= Bolt-on acquisition =

Type of corporate acquisition

Bolt-on acquisition refers to the acquisition of smaller companies, usually in the same line of business, that presents strategic value. This is in contrast to primary acquisitions of other companies which are generally in different industries, require larger investments, or are of similar size to the acquiring company.

== Overview ==
The trend of making bolt-on acquisitions is particularly prominent in downmarkets. Private equity firms support such smaller and strategic acquisitions in order to increase the value of the acquiring company prior to sale. Also in a downmarket, companies look to grow via smaller, strategic acquisitions rather than building through major business purchases or mergers that represent higher risks or are more difficult to finance. These bolt-on acquisitions allow companies to enhance their product portfolio, technological position, market reach and customer service capabilities with much lower levels of investment.

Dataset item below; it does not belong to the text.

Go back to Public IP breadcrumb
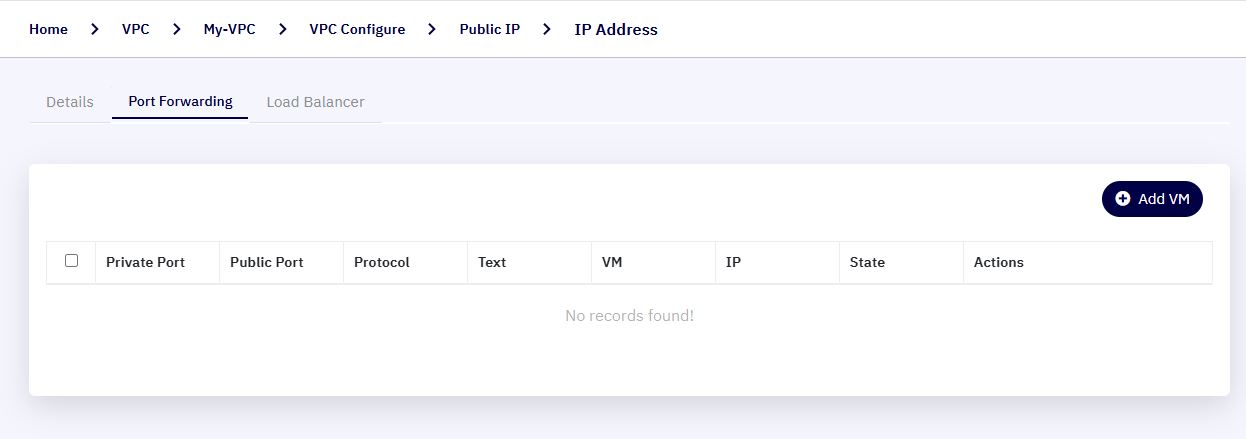This screenshot has width=1246, height=439. [x=490, y=29]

Another major advantage of bolt-on acquisitions is the enhancement of core businesses and using mergers and acquisitions activity to gain leadership positions in a limited number of areas. Bolt-on acquisition companies look to become more specialized in smaller selected areas rather than following a diversifying strategy.

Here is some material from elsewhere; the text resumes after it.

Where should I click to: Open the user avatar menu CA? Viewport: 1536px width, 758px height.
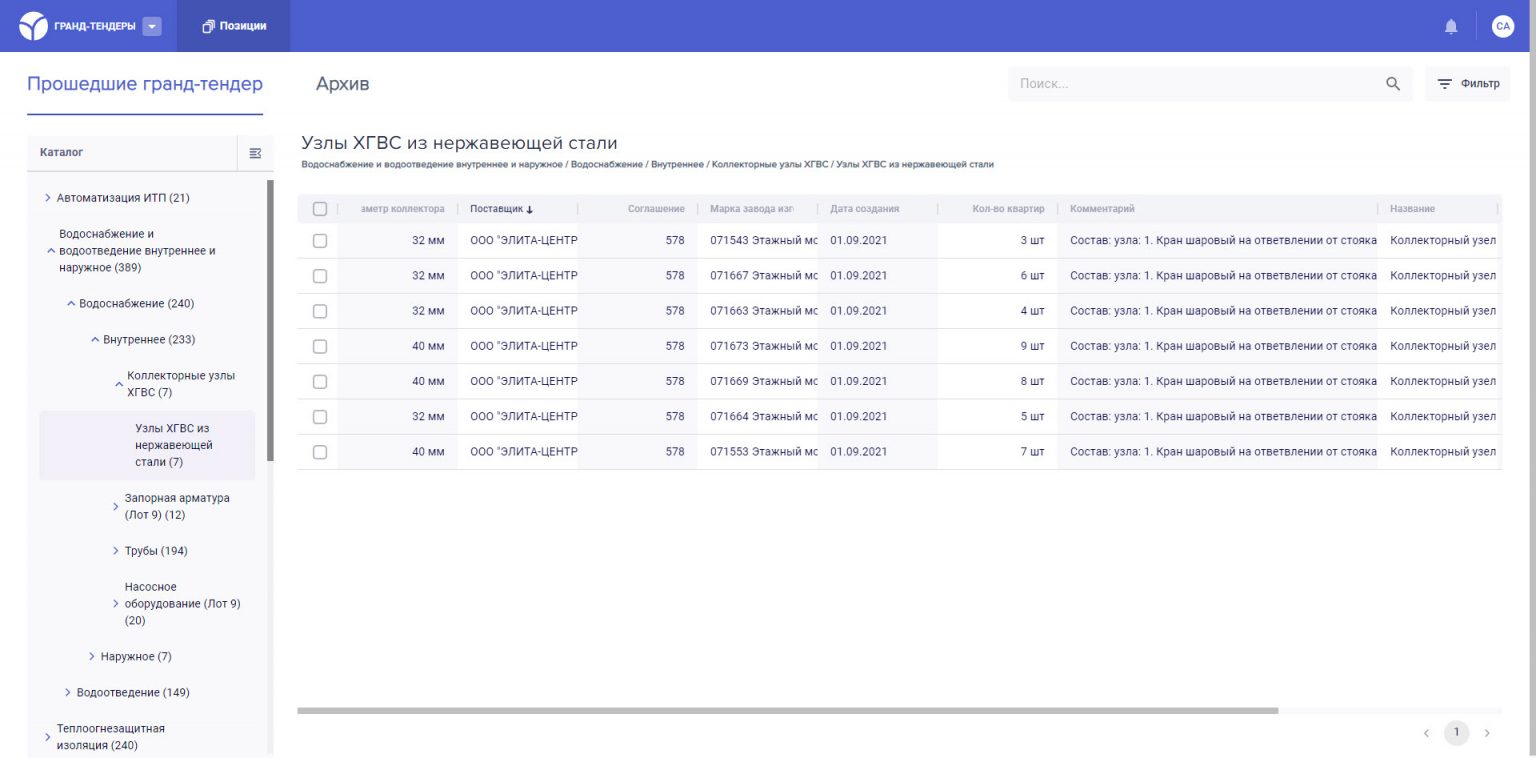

Other potential benefits of these acquisitions over bigger acquisitions are:
- Require less work to integrate as companies being acquired are smaller
- Competition between buyers may be less.
- Smaller companies are often more willing to be acquired by large companies.
- Opens up more options for large companies looking for acquisitions as restrictions on size etc. do not apply
- Allows entry into new geographic markets and increased penetration in existing markets without the struggles of setting up new locations, especially for chain stores

==Examples==
Chemical companies like Akzo Nobel and Dupont have made significant number of bolt-on acquisitions.

According to a recent survey, 97 percent of private equity firms expect at least one in four of the companies in their portfolio to undertake a bolt-on buy prior to exit.